Zoom out: Global governance of powerful AI is a popular idea among the general public and AI experts.

  • The U.K. government hosted the world's first AI safety summit Nov. 1-2 — winning commitments from governments and companies for pre-deployment testing of the world's most powerful AI systems
  • As American diplomats worked the phones in recent days, UN Secretary General António Guterres convened a 37-person Advisory Body on AI, which includes OpenAI's Mira Murati (who briefly served as the company's interim CEO last month). The group will hand Guterres a report by year's end.

What we're watching: The overwhelmed U.N. General Assembly may have trouble fast-tracking a vote on the resolution, and China's stance will be a key tell.

  • Beijing has an interest in ensuring access to AI across the Global South, where it has many investments. "We're hoping that China will continue to be a positive player," Thomas-Greenfield said.

What they're saying: The resolution is "just the start" of a broader effort to deploy UN and government resources in order to use AI to address major global challenges, Thomas-Greenfield said.

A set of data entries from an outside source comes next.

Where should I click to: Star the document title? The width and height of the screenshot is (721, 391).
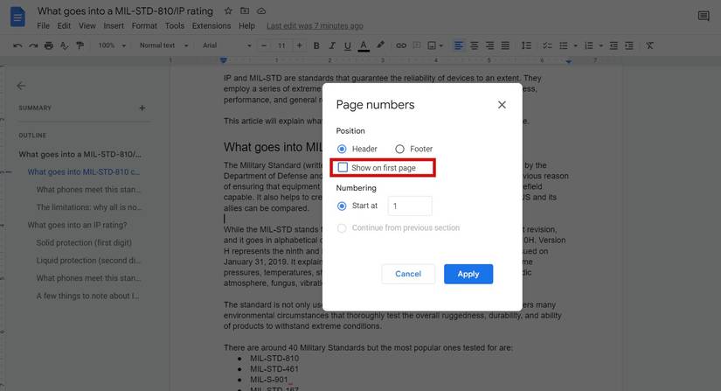pyautogui.click(x=228, y=11)
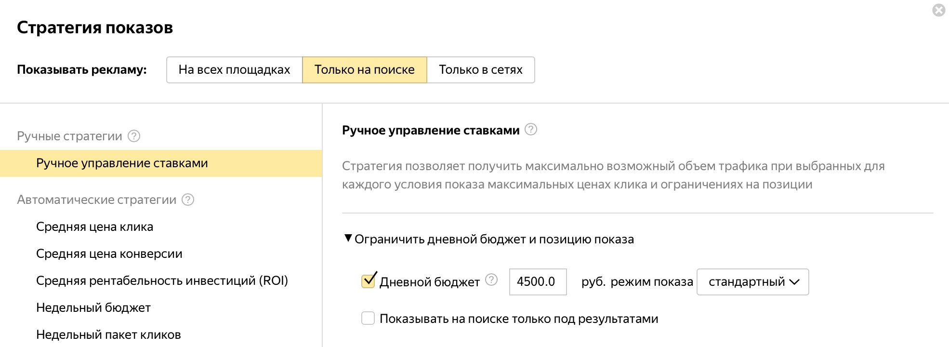Click help icon next to Ручные стратегии
The height and width of the screenshot is (347, 949).
pos(134,136)
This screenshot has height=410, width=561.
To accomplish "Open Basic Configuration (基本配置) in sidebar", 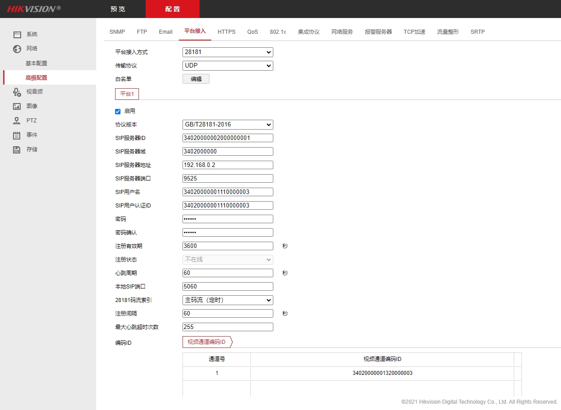I will [x=36, y=63].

  • As the "leading producers of AI systems, we feel like we have a special obligation to lead on this topic," she said.

Of note: Thomas-Greenfield said her team is using AI to track subtle diplomatic efforts to add language preferred by authoritarian governments to UN proposals.

  • "We have dozens of people reading these documents all night long. With AI, we can do it in minutes," spotting "where we might have some difficulties with propaganda" from other countries, she said.

Yes, but: The U.S. has work to do. This week American diplomats have been stuck in a tiny minority at the UN General Assembly, as the body overwhelmingly voted Tuesday to call for an immediate ceasefire in Gaza.

Flashback: The UN was founded in San Francisco now the global capital of AI innovation — in 1945.